**Please read this disclaimer about this post first.**
is it possible to cry from gratitude?
how come I don't know where all the tears are coming from?
what is it that keeps us going even when we are frustrated? worn out? wrung dry?
who are we when pushed against a wall?
.
how come october is full of death and the memory of death?
do the dead visit?
have you been visited by someone gone?
.
how is respect in another gained?
can you respect someone whose belief in themselves is a mirage for others to see?
can you teach someone to love and respect themselves with your own admiration for them?

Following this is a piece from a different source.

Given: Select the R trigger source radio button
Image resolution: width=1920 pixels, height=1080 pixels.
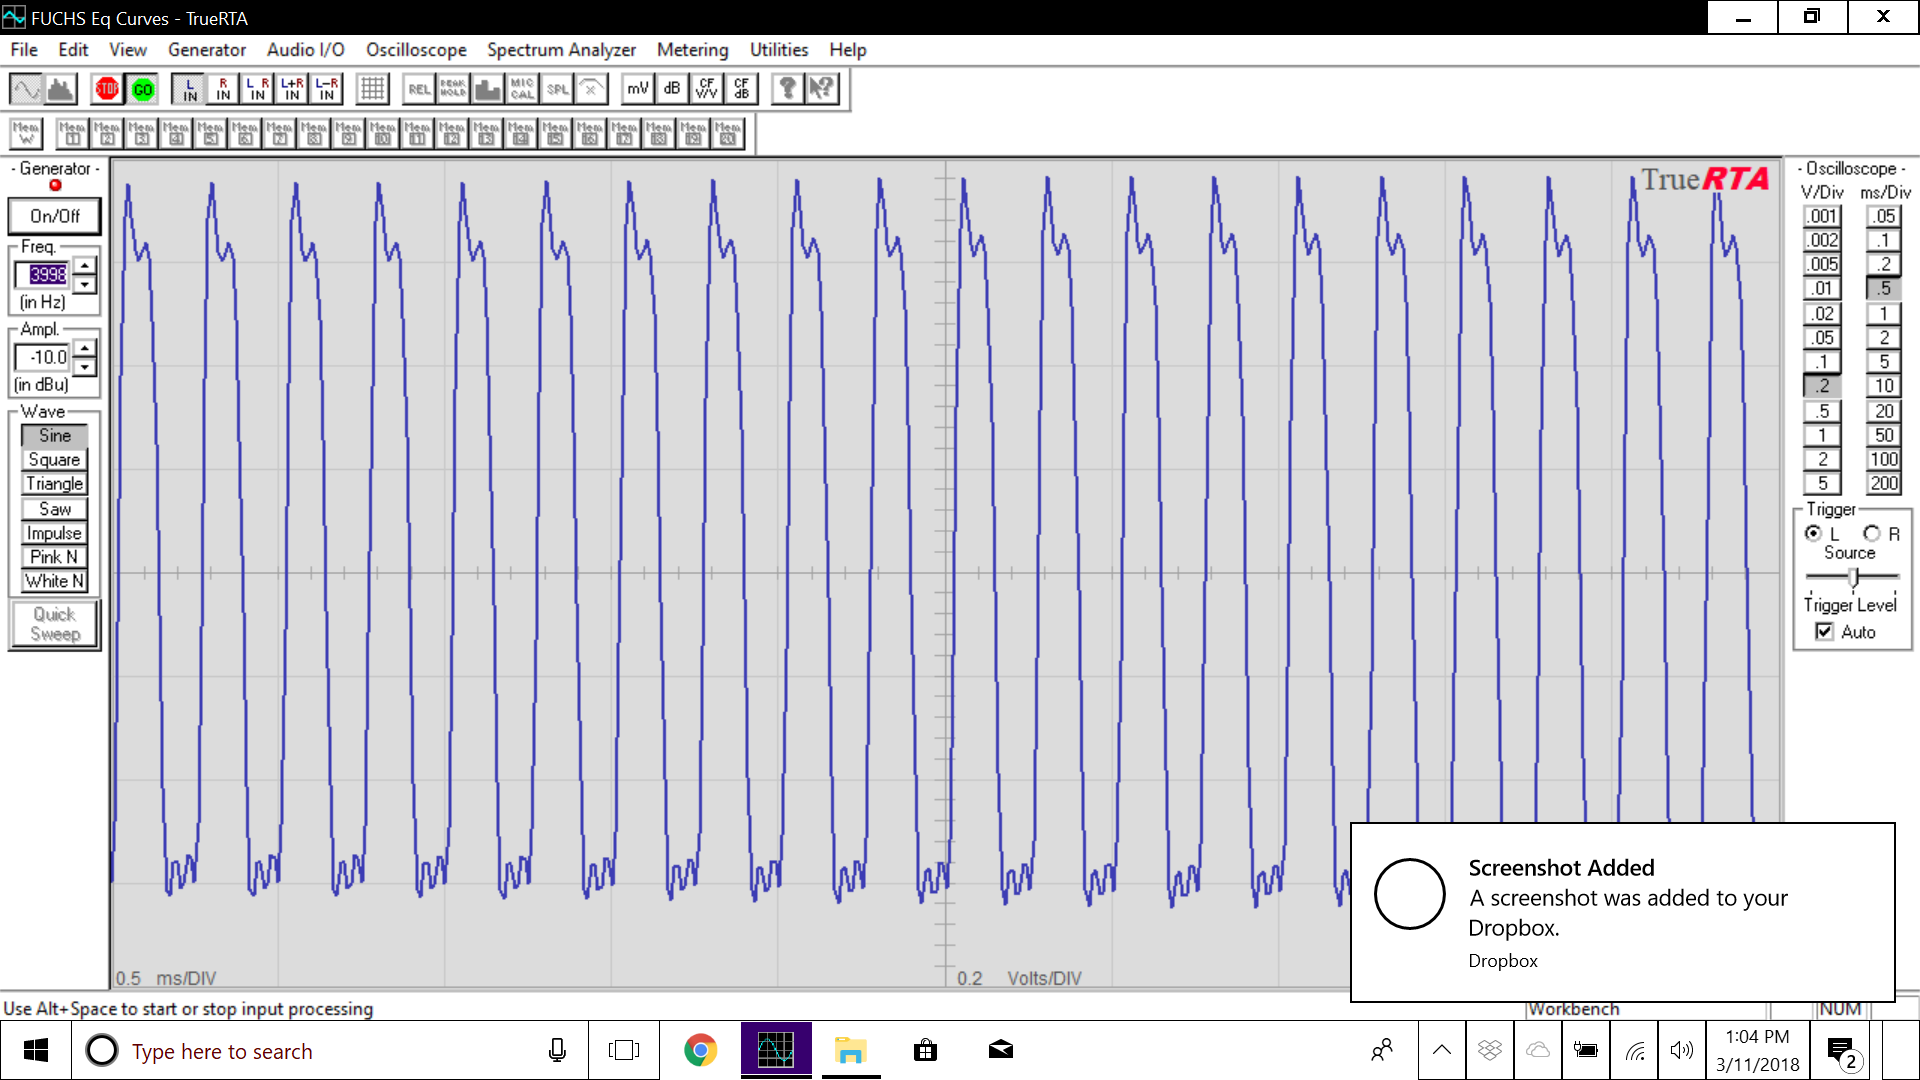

how do you tell your fearless leader they are not leading, just having a temper-tantrum?
/
how do you put on a happy face when you're not?
can patience be taught? encouraged?
.
how come cooks have lost the ability to finesse? take initiative?
stop telling me no one else but me has my work ethic.
if culinary schools are producing hordes of graduates every few weeks, how come there are no line cooks? where are the line cooks who want to be restaurant chefs one day?
.
where does inspiration come from? is it concrete or steam?
can inspiration be squashed?
how come it's so {god damned} fickle?
/
how often does someone feel threatened by you tell you so?
what if there are two menus in one restaurant and their styles don't match? is it a coin toss that decides the fate of one chef over the other?
how often has someone said that you're food is better than theirs and they are looking to you to make theirs better? how often do they mean it? what percentage of humility does it take for someone to admit such a thing?
.
it was better when I knew nothing. no one. when I worked with no goal except to get the job done. that day, that shift.
I'm lying.
and I'm not.
it's the fence we straddle. the dark that keeps us up at night, images invading our dreams, designed to make us worry over every detail, every spoken sentence, and every sentence stopped by a bitten tongue.
we fret. we smooth out. we rumple and we fight. we argue with unspoken sentences and battle it out with broken, mended and overblown egos.
I know who I am.
but it doesn't make it any easier.
I know who I don't want to be. not anymore, at any rate.
I know where my experience lies, and I am no longer afraid to say it.
/
years ago I was going through a period of time crushingly difficult.
my friend Irene said something plain to me,
"if you need some extra faith I can spare some. feel free to borrow some of mine, if you need it."
I'm glad it's in the bank.
.
Today marks week 8.
and my second official day off.
Congrats on finding a restaurant job (and a startup at that) where you actually get whole days off! :)
>>if culinary schools are producing hordes of graduates every few weeks, how come there are no line cooks? <<
Haven't you heard? They're all gunning for sous at the least, if not a spot on TV. :P
Posted by: Anita | 10 October 2007 at 11:27 AM
"I'm lying and I'm not."
I know what you mean. I find it just comes down to: self-discovery means things that were subconscious become conscious, which gives you choice.
"Wer die Wahl hat, hat die Qual."
"Who has choice, has torment."
The funny thing about choice is you can't choose it away, like, it'd be so much easier if I didn't know any better. But you do know better. And you can't choose to forget.
Like being an ex-smoker. I'm glad for the experience; I feel wiser for having smoked and quit than not at all, but it means every time I'm out for drinks and someone lights up it takes real work to resist, even now, 5 years later, and probably always will.
Fortunately, all it means is hard work, and there's nothing wrong with working hard. You don't seem averse to it, anyway, and that seems like a good thing.
I'll be in San Francisco the last week of October and I am going to come to Sens for dinner. I'm really looking forward to it.
Posted by: Brian | 10 October 2007 at 01:17 PM
Its true...cooks are hard to come by. People in this industry are so cook to label people that try to push others to a new level as "asshole" or "bitch." I wonder if culinary schools are trying to produce touchy feely food network types, instead of the next Keller, or even Ramsay (minus the hokey tv shows.) So when do all these posts get published together as a book?